Protecting a battery against these undesirable conditions, however, may be a complicated task. Many batteries, especially high-voltage or high-power batteries, are composed of a plurality of discrete cells, each of which is separately monitored. As more cells are included in the battery (e.g., to increase its voltage or power output), the chance of one cell performing at a level different from the other cells in the battery increases. For example, manufacturing defects or variations may cause each cell in a battery to have a different voltage output, charge capacity, maximum charging voltage, and/or minimum discharging voltage. Even perfectly matched cells may, over time, become mismatched with usage and age. The worst-performing cell may act as a “weak link” in the battery; an overcharge-protection circuit, for example, may halt charging of the battery when the worst-performing cell reaches its limit, despite the additional capacities of other cells in the battery.
Circuitry may be added to the battery to charge and/or discharge the cells to their individual capacities. This circuitry, however, may reduce a battery's efficiency and/or significantly increase its cost or complexity. A charge-shunting circuit, for example, dumps excess charge into resistors to protect battery cells. This charge dumping, however, generally wastes energy and produces heat. A switched-capacitor or flying-capacitor circuit is typically more efficient, but requires the use of a complicated, costly, and large capacitor and transformer network.
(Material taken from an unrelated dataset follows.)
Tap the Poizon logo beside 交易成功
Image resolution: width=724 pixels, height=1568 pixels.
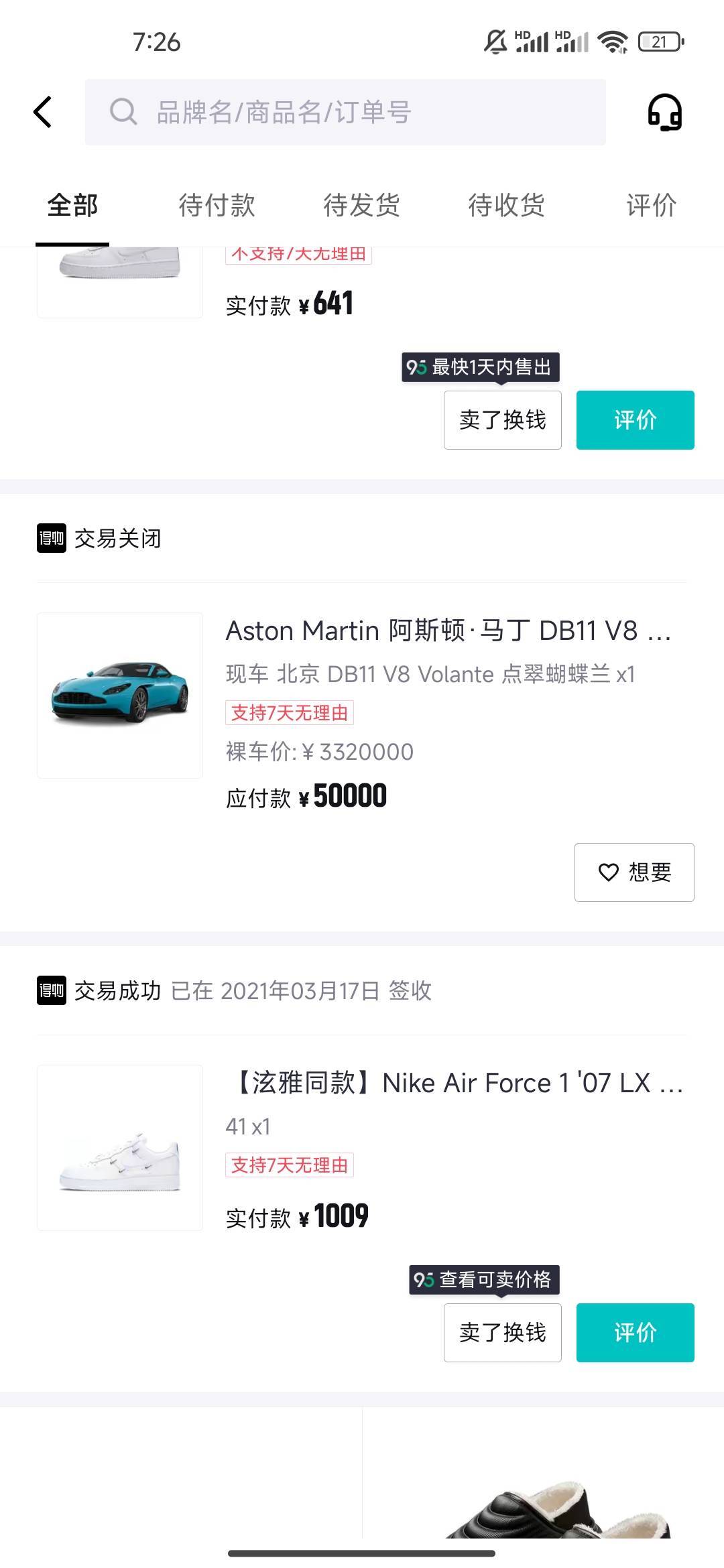pos(52,990)
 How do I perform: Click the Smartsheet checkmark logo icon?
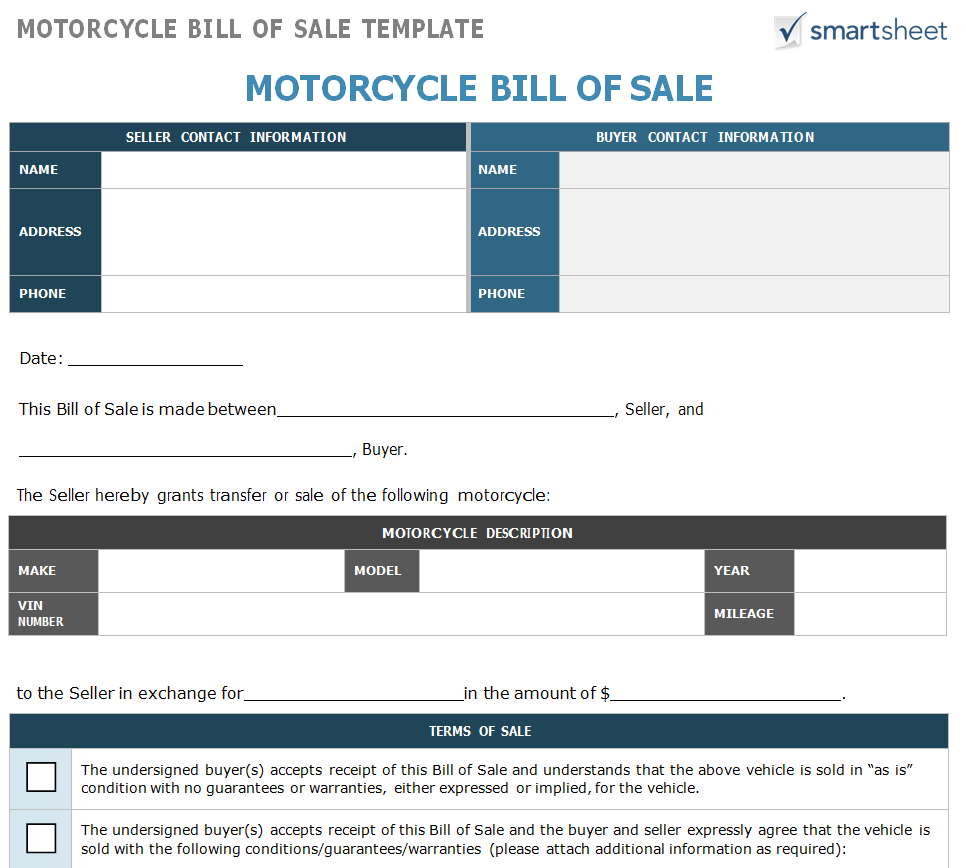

Still other circuits allow a subset of electrically adjacent cells in a battery to be charged and/or discharged, but require a complicated, expensive switching network and, because only adjacent cells may be chosen, perform sub-optimally when, for example, cells in the middle of the battery fail or degrade.
A need therefore exists for a robust, efficient, and flexible battery-charging and -discharging system to optimize the charging and discharging of individual cells in a battery—for example, capable of fully charging and discharging any cell in a battery, regardless of variations therein, while protecting the cells from overcharging and over-discharging.